▸ Actions to take
A – In the object label for Hogarth's Beer Street, rewrite the paragraph beginning "Hogarth believed popular art" as a short bulleted list that keeps its main facts.
B – Answer these questions from the object label for Hogarth's Beer Street:
(i) How did Hogarth learn engraving?
(ii) What art form does the label compare his series of images to?
(iii) Who is the central figure in the image about gin?
C – Continue the museum label on Hogarth's Beer Street after its last sentence.

▸ Extract to read
----------------

Beer Street

William Hogarth

1 of 2

Object Label

William Hogarth was an artist who greatly expanded the market for his work by translating many of his paintings into engravings, a technique he learned as a teenager while apprenticed to a silversmith. He specialized in comic or satiric subjects treated in series of images, in which the narrative unfolded like scenes in a novel, then an emerging art form.

Hogarth believed popular art could effect social change, and his images frequently offer prescriptive commentary on the manners and mores of London’s inhabitants. In these two companion images, he reacted to a dangerous surge in gin consumption among the lower classes, illustrating how unregulated sales of the “cursed fiend” gin exacerbated poverty, criminality, and amoral behavior (with a “bad mother” as the central figure), while drinking beer “can sinewy strength impart,” as the moralizing captions proclaim.

----------------

▸ Data provided
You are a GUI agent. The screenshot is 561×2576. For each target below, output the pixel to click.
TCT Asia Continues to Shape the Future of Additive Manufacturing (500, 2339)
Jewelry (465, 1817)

----------------

▸ Expected outputs
A –
- Hogarth believed popular art could bring about social change.
- His images often comment on how Londoners should behave.
- These two companion images respond to a dangerous rise in gin drinking among the lower classes.
- They show unregulated gin sales worsening poverty, crime, and amoral behavior, with a "bad mother" as the central figure.
- Their moralizing captions claim that beer "can sinewy strength impart."

B –
(i) He learned it as a teenager while apprenticed to a silversmith.
(ii) The novel, which was then an emerging art form.
(iii) A "bad mother."

C –
Caption

William Hogarth (British, 1697–1764). Beer Street, 1751. Engraving on laid paper, Image: 15 3/8 × 12 13/16 in. (39.1 × 32.5 cm) sheet: 15 3/4 × 13 3/16 in. (40 × 33.5 cm). Brooklyn Museum, Bequest of Samuel E. Haslett, 22.1867.

Gallery

Not on view

Collection

European Art

Title

Beer Street

Date

1751

Medium

Engraving on laid paper

Classification

Print

Dimensions

Image: 15 3/8 × 12 13/16 in. (39.1 × 32.5 cm) sheet: 15 3/4 × 13 3/16 in. (40 × 33.5 cm)

Inscriptions

Title is printed in the impression and above the image: "Beer Street"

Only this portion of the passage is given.